In this Health section article, for example, the Times is getting worked up over an IQ test given to 2-3 year olds, which is pushing the age limits of IQ testing. And the sample size is only 53. And yet, there’s absolutely zero quibbling about the usefulness of IQ testing in this article. It’s simply assumed that, of course, everybody knows that a difference in average IQ scores of about eight points is a big deal.

Yet, in the Education section of the Times, where you might think IQ would be even more relevant, it rarely comes up. And when it does put in an unwelcome appearance, it is often dismissed as discredited.

And here’s the headline in the Washington Post, “Epilepsy Drug in Pregnancy May Lower Child’s IQ,” which links to the AP’s article by Mike Stobbe. It too simply assumes that IQ is a valid and important thing.

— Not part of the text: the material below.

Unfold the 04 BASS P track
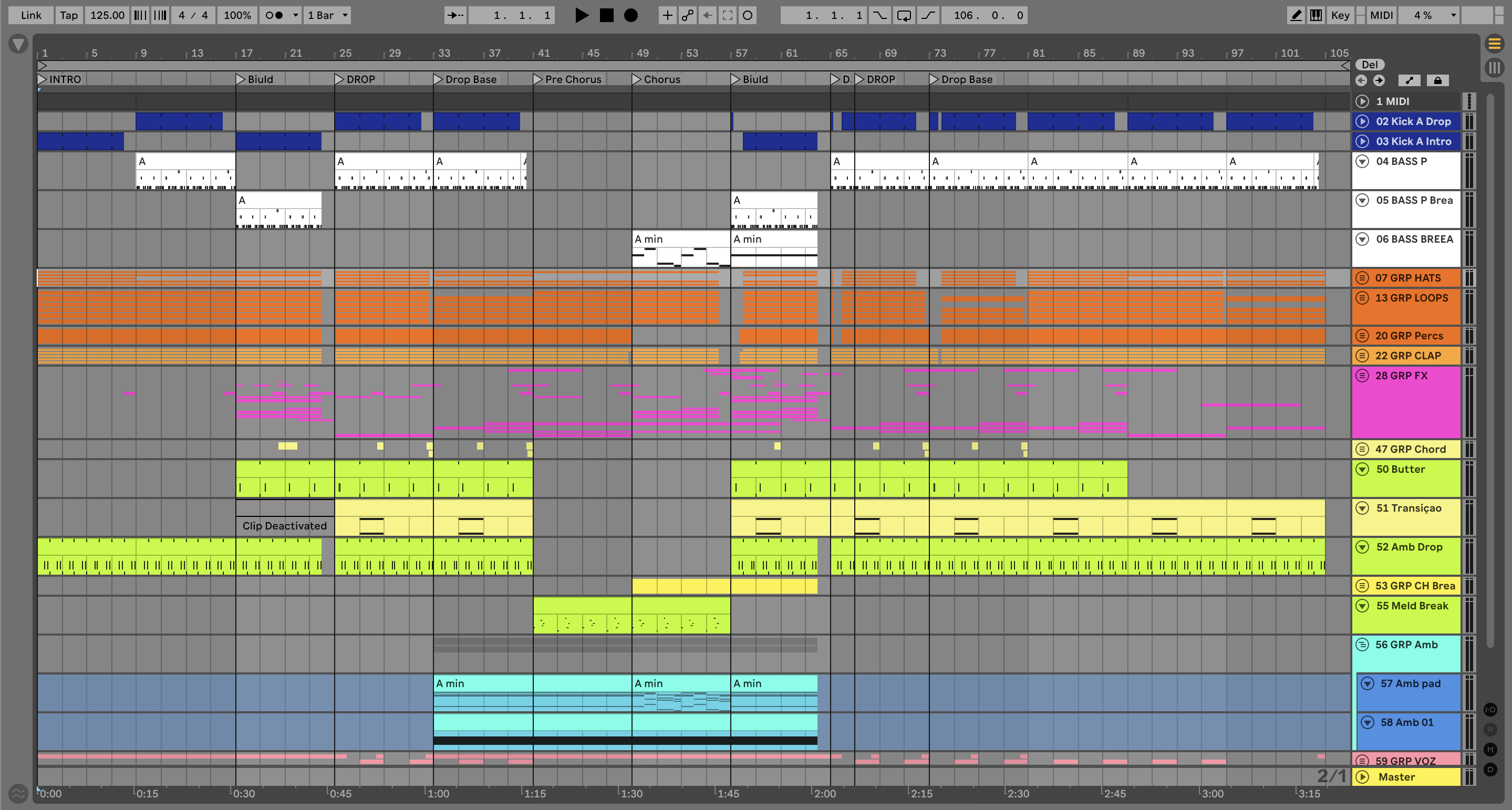The height and width of the screenshot is (810, 1512). pos(1362,161)
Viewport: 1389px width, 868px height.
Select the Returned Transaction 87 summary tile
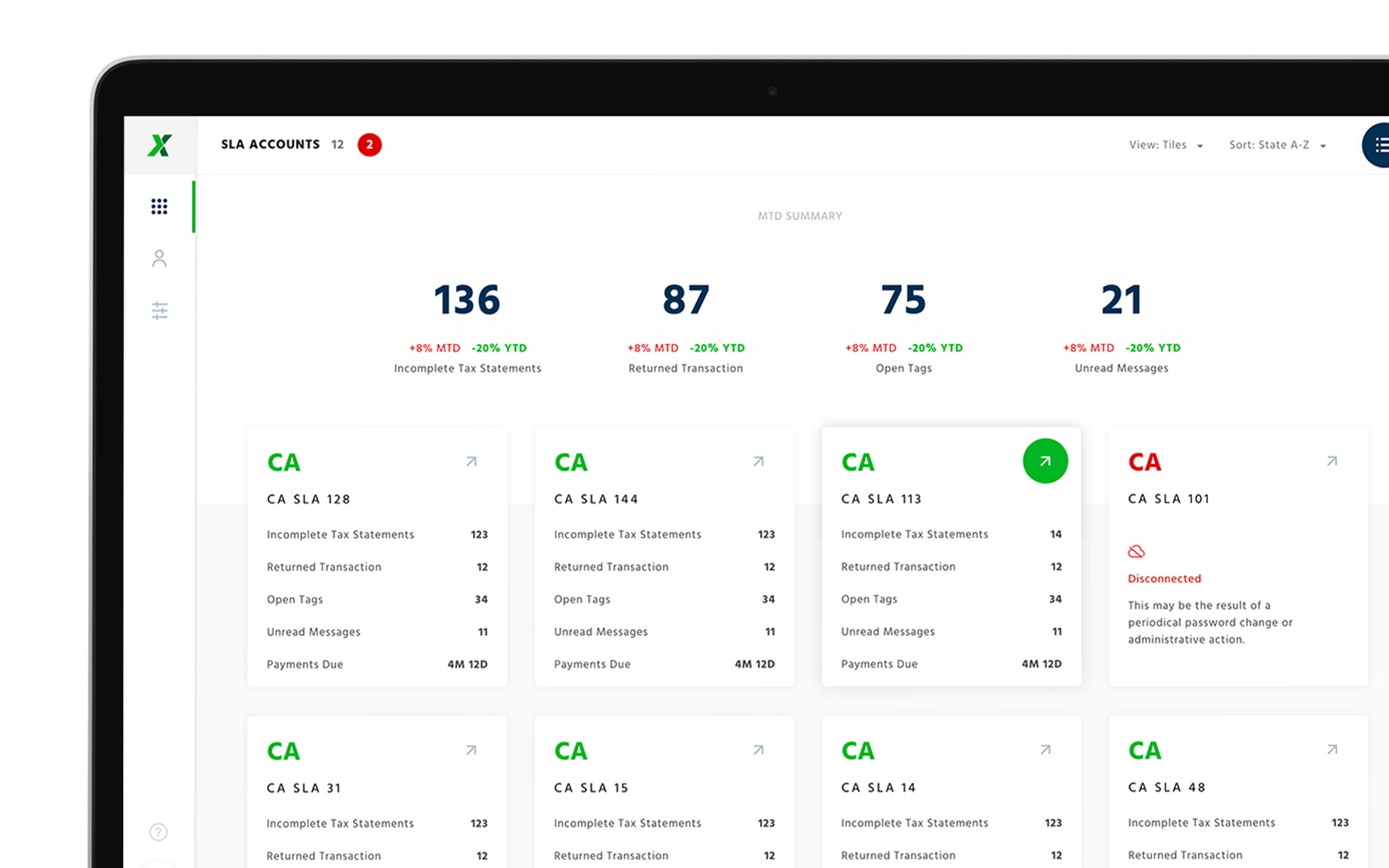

Breaking News: Your Genes Didn’t Evolve To Kill You

Genetic reporter Nicholas Wade, who has been on book break, is back with an NY Times front page story “Genes Show Limited Value in Predicting Diseases:

“The era of personal genomic medicine may have to wait. The genetic analysis of common disease is turning out to be a lot more complex than expected.

Since the human genome was decoded in 2003, researchers have been developing a powerful method for comparing the genomes of patients and healthy people, with the hope of pinpointing the DNA changes responsible for common diseases.

This method, called a genomewide association study, has proved technically successful despite many skeptics’ initial doubts. But it has been disappointing in that the kind of genetic variation it detects has turned out to explain surprisingly little of the genetic links to most diseases.

As Matt Ridley has said, no matter what you might think from reading the Health & Science section of your newspaper, your genes didn’t evolve in order to kill you. So, this hunt for Killer Genes was always a little dubious, as I’ve been pointing out all decade.

Instead, your genes evolved to help you survive and reproduce. So, these expensive genome studies have so far proven better at finding the causes of differences in capabilities between individuals and between extended families (a.k.a., racial groups).

Dr. Goldstein argues that the genetic burden of common diseases must be mostly carried by large numbers of rare variants. In this theory, schizophrenia, say, would be caused by combinations of 1,000 rare genetic variants, not of 10 common genetic variants.

This would be bleak news for those who argue that the common variants detected so far, even if they explain only a small percentage of the risk, will nonetheless identify the biological pathways through which a disease emerges, and hence point to drugs that may correct the errant pathways. If hundreds of rare variants are involved in a disease, they may implicate too much of the body’s biochemistry to be useful.

An alternative theory, proposed by Greg Cochran and Paul Ewald in the 1990s is that more diseases are caused by infections than we currently assume. (Here’s the 1999 Atlantic Monthly cover story on them.) Of course, genes and germs are not mutually exclusive causes. It could be that, say, you’ll only get Disease X if you are both exposed to Germ Y and your immune system lacks Gene Variant Z.